映画 蜂蜜 (2010)

   ユスフ三部作の最後。トルコの広葉樹林の中、向こうからろばを連れた男がやってくる。鳥の声と足音が響く。立ち止まり木を見上げると蜂蜜を採取し始めた。上の方にミツバチの巣があるのだ。男はロープで登って行くが枝が折れ宙づりとなる。

     まだ子供のユスフが現れる。字を読む練習をしている。ムハンマド言行録だ。小屋には父親がいる。靴を履かせてもらいながら見た夢を小声で父に話す。父親は髭面の中年男で手から鷹を放った。それを追ってユスフは小学校へ行く。教室で先生が生徒に文章を読ませる。山間部の学校なのに皆んな身なりがよくルックスもいい。ユスフは積極的だが実力はまだ無いようだ。

   夜の食卓。父はミルクを飲みユスフはリンゴを食べる。土曜日父はユスフをろばに乗せ山へ出かける。花の名前を教えどんどん上へ登って行く。沢へ降りると父が倒れたが死んだわけではなかった。父にもてんかんの持病があるのか。川の向こうにはカモシカがいた。授業では皆んな黙々と字を書いている。他の子がリボンをもらい表彰されるのをユスフはじっと見ている。 ユスフは馬小屋に来ている。バケツをひっくり返しノートと服が濡れたようだ。 父の仕事の助手をしている。父が切り取った蜂の巣を指で舐めてみる。算数の時間。ユスフは宿題をやらずに行ったがノートを隣の席の子と交換して自分は罰を逃れた。

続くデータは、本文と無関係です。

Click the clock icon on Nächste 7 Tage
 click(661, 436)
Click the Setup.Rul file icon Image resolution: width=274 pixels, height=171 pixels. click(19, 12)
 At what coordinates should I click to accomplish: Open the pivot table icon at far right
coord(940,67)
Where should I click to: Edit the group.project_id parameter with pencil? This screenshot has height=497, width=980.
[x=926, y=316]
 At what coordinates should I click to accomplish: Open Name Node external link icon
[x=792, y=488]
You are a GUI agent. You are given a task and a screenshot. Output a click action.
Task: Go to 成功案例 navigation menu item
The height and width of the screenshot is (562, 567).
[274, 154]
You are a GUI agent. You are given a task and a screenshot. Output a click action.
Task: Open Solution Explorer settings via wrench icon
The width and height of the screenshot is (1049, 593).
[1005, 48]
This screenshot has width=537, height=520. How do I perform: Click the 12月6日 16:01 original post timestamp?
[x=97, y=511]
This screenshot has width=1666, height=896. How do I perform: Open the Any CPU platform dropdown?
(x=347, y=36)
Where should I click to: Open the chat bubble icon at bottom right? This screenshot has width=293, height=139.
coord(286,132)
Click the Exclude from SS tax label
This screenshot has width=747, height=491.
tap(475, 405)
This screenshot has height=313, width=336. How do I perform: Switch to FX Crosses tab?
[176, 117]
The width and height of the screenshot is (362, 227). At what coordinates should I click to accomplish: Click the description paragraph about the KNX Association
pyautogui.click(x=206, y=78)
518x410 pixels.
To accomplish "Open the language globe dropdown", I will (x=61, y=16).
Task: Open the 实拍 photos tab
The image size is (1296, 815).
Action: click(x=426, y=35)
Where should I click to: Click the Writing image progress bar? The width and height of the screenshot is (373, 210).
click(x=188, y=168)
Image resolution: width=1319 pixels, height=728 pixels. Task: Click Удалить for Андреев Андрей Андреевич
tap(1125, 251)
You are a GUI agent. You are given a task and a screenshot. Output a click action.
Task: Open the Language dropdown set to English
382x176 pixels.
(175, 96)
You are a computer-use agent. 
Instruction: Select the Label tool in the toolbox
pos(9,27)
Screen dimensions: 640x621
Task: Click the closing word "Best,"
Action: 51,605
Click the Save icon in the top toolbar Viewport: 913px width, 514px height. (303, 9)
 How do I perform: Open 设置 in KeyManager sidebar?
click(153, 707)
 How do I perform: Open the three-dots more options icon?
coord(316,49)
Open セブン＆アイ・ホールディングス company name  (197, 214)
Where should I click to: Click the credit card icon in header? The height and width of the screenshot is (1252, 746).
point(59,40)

     ユスフが祈祷を受けている。持病の治療の為か。父が姿を消してからユスフは完黙状態になる。学校の帰り道河原を歩くユスフ。女の子のスカーフを拾って帰った。ユスフは欠席している隣の席の子を訪ねて行く。ユスフは帆船の模型を置いて行った。母親が呼んでもユスフは返事をしない。母親がクッキーを作っている。ユスフに卵を取りに行かせた。ユスフはミルクが飲めないのか。雨が降り続くが父親は蜂蜜探しから戻ってこない。母はユスフを祖母に預け警察に届けを出しに行く。祖母はキリスト教修道院に居た。ユスフは修道院を抜け出し里へ降りてゆく。家には母がいた。祖母の編んだセーターを着て祭りに連れて行かれる。草原に人が集まり市場が開かれ民族衣装の男女が踊っている。トルコ人は事情があって定住しているがこれを見ると遊牧民がさまになっていると感じた。

   結局父は冒頭のような死に方をしたのではとだんだん思えてきた。皆んな集まったのは死を知らせる為か。ユスフは学校に行かされる。読本をうまく読めなかったが最後まで残っていたリボンを貰う。学校から帰ってみると皆んな悲しんでいた。やはり父は事故にあっていたのだ。ユスフは一人森に入って行く。